Yahoo – AFP,
Tom Hancock, 5 April 2015
A man prays
at a graveside on the eve of the annual Qingming festival, or
\Tomb Sweeping
Day, at a cemetary in Dagantangcun, 30km east of Beijing
(AFP Photo/Fred
Dufour)
|
Mijiawu
(China) (AFP) - Gleaming gold watches and smartphones are piled high in a
ramshackle Chinese farmhouse –- all replicas made of paper and designed to be
incinerated, as 21st-century consumerism transforms the age-old market in
offerings to ancestors.
"Our
work is serving the dead," said Pu Shuzhen, as female workers with glue
guns folded paper into imitations of Louis Vuitton handbags and iPhones in her
dirt-floored house turned workshop.
China
celebrates "Tomb Sweeping Festival" on Sunday, when millions burn
paper offerings to their ancestors in a tradition believed to date back
thousands of years.
A man burns
fake money on a grave for
the Qingming festival in Baoding,
Hebei province, on
April 1, 2015
(AFP Photo/Fred Dufour)
|
"Before
we were growing corn and potatoes. It was tough," Pu said. "The money
from this is better than farming."
Mahjong
tables, jewel boxes and cigarettes sell well, she said. Other items include
imitation house ownership certificates and more practical goods such as
toothpaste, toothbrushes and shoes.
"They
are just the same as living people use," she said. "It was like that
in ancient times too. It's a tradition handed down from our ancestors."
Offerings
to the dead have been found at some of China's oldest grave sites.
"The
products express an emotion: we are living well, and we hope our ancestors can
live just as well in their world," said factory owner Zhang Guilai, as a
vast press roared in the background pressing out paper houses.
Grave
issues
Beijing
declared tomb sweeping festival -- just one of many traditional dates for
honouring ancestors -- a national holiday in 2007.
The move
was a marked contrast to Mao Zedong's rule when the officially atheist
Communist party condemned tomb offerings as feudal, graves were desecrated and
traditions driven underground.
"During
Mao Zedong's time it was all about opposing superstition... and we would have
to give offerings in secret," said Pu's husband, Zhao Yansheng. "But
now it's a national holiday... and we can celebrate openly."
Even so,
official attitudes are still sometimes ambivalent.
China's
civil affairs ministry this year vowed on its website to step up controls on
"burning paper money, offerings and other uncivilised tomb sweeping
behaviour", while also "preventing the use of vulgar and
superstitious grave offerings".
Women shop
for items at a market selling paper goods for the Qingming
festival in Baoding,
Hebei province, on April 1, 2015 (AFP Photo/Fred Dufour)
|
State media
have also blamed burnt offerings for adding to chronic air pollution.
The
ministry did not define what it considered "vulgar" and did not
respond to a request for comment from AFP.
But at an
open air market on a mud-soaked road in Mijiawu, vendors displayed paper
Ferraris and female mistresses.
Officials in
the northern city of Changchun -- which hands out fines for burning offerings
in public places -- last month confiscated seven vehicle-loads of "feudal
and superstitious objects", including paper cattle and horses, reports
said.
"It's
clear to see that people are adding commercial elements -- such as paper
houses, sports cars and mistresses -- into these traditions, and some people
would consider that vulgar," Yang Genlai, an academic affiliated with the
civil affairs ministry told AFP.
He added:
"Personally I think any kind of object which can express respect towards ancestors
can be reasonable.
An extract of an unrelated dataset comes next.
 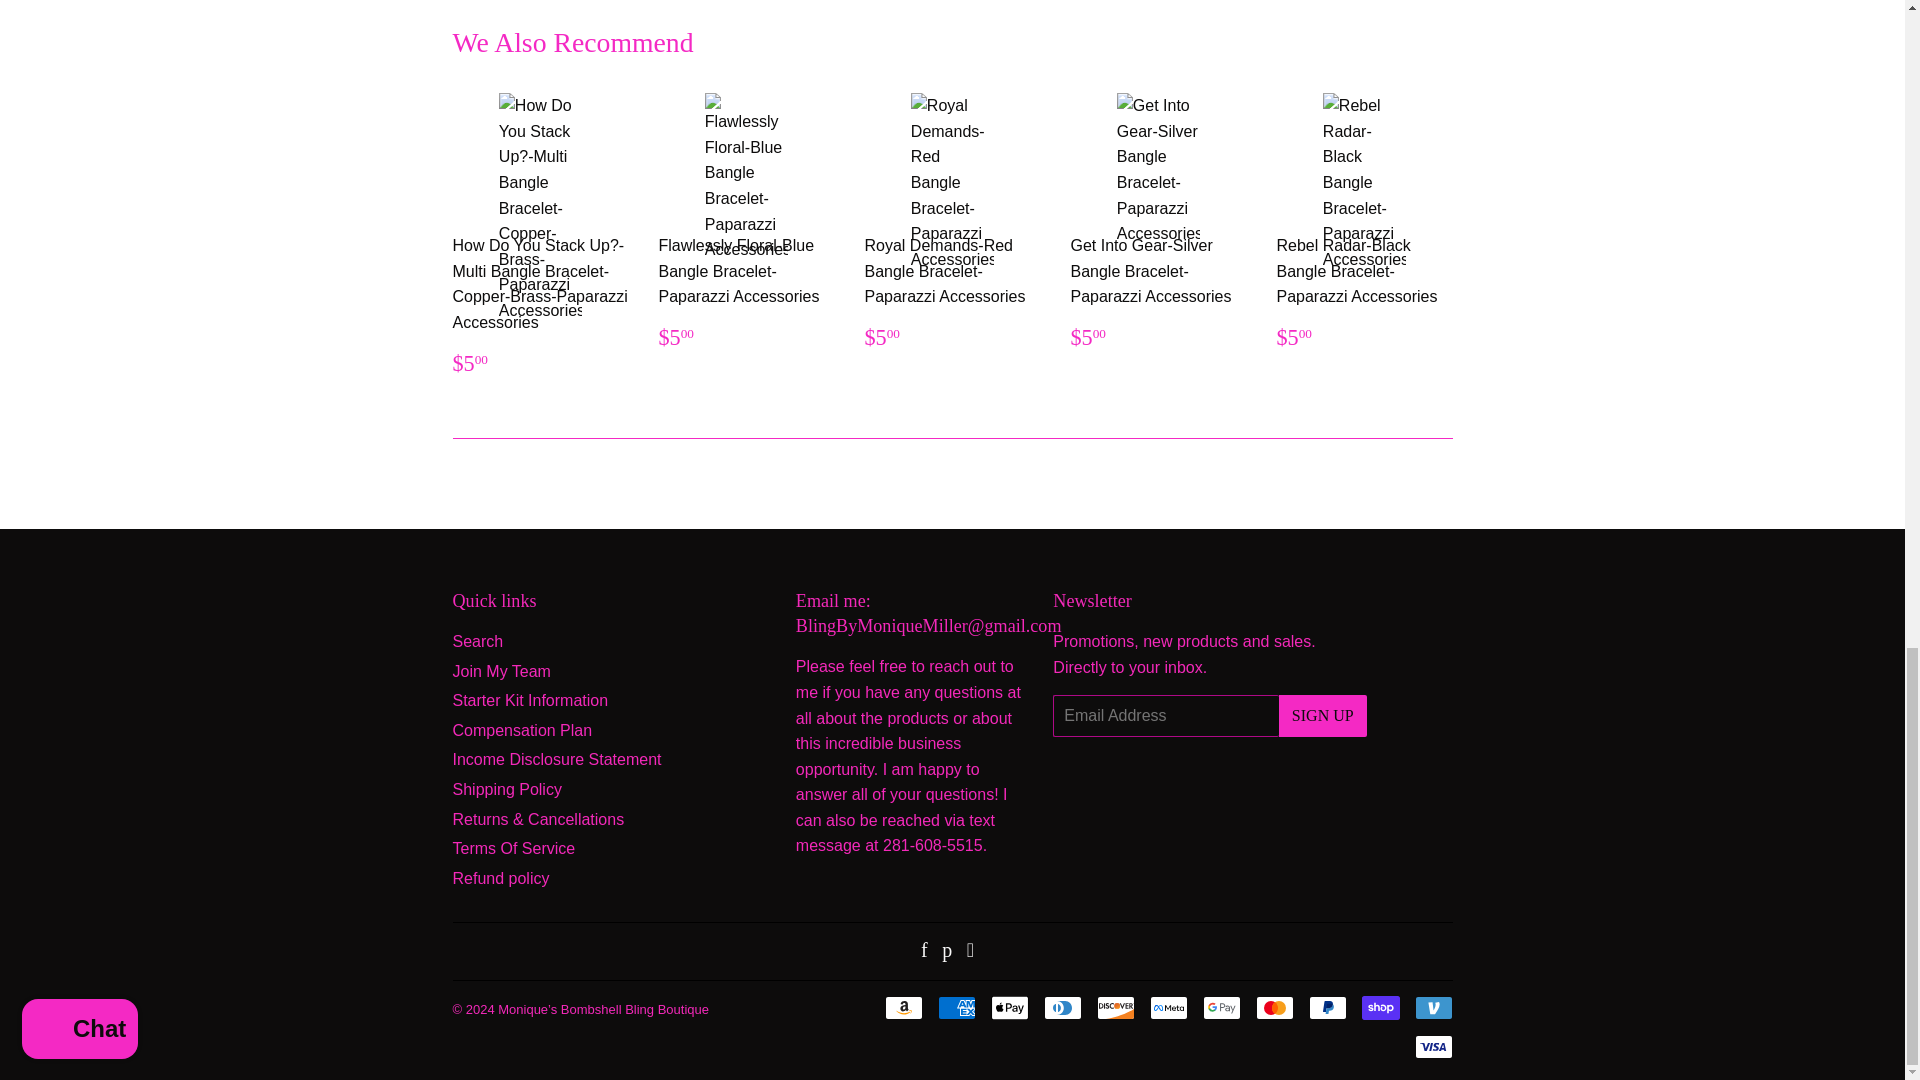 What do you see at coordinates (1115, 1007) in the screenshot?
I see `Discover` at bounding box center [1115, 1007].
Burning iPhones is a reflection of how things are
today."
Cashing
in
Authorities
have other reasons to be suspicious of paper offerings.
At the
Mijiawu market, seller Meng Weikai said: "Everything that living people
have, there are paper replicas to be burned.
"In
the past, you just burned some plain white paper. Now we burn notes which look
more and more like real money, we even have US dollars."
A girl
prays at a grave on the eve of
the annual Qingming festival, or
Tomb Sweeping
Day, at a cemetary
in Dagantangcun, 30km east of
Beijing (AFP Photo/Fred
Dufour)
|
Workers at
one small imitation money workshop ushered AFP reporters away as fresh red
notes lay drying on rusty metal printing presses.
"It is
hard for ordinary people to tell the 'spirit money' apart from real money... this
money has seriously damaged the image of the renminbi," the state-run
Xianyang Daily cited a banking official as saying last year.
At the
Sanyuancun market in Beijing bundles of cash sell for three to five yuan
($0.5-$0.8) apiece. "People want to tell the ancestors that the family
still has descendants," said vendor Liu Li.
"This
is a 50 billion yuan note, this one is 10 million," she added. "The
afterlife has inflation as well, that's why you have to burn big denominations.
I've also got foreign notes here -- the dead need to go abroad too."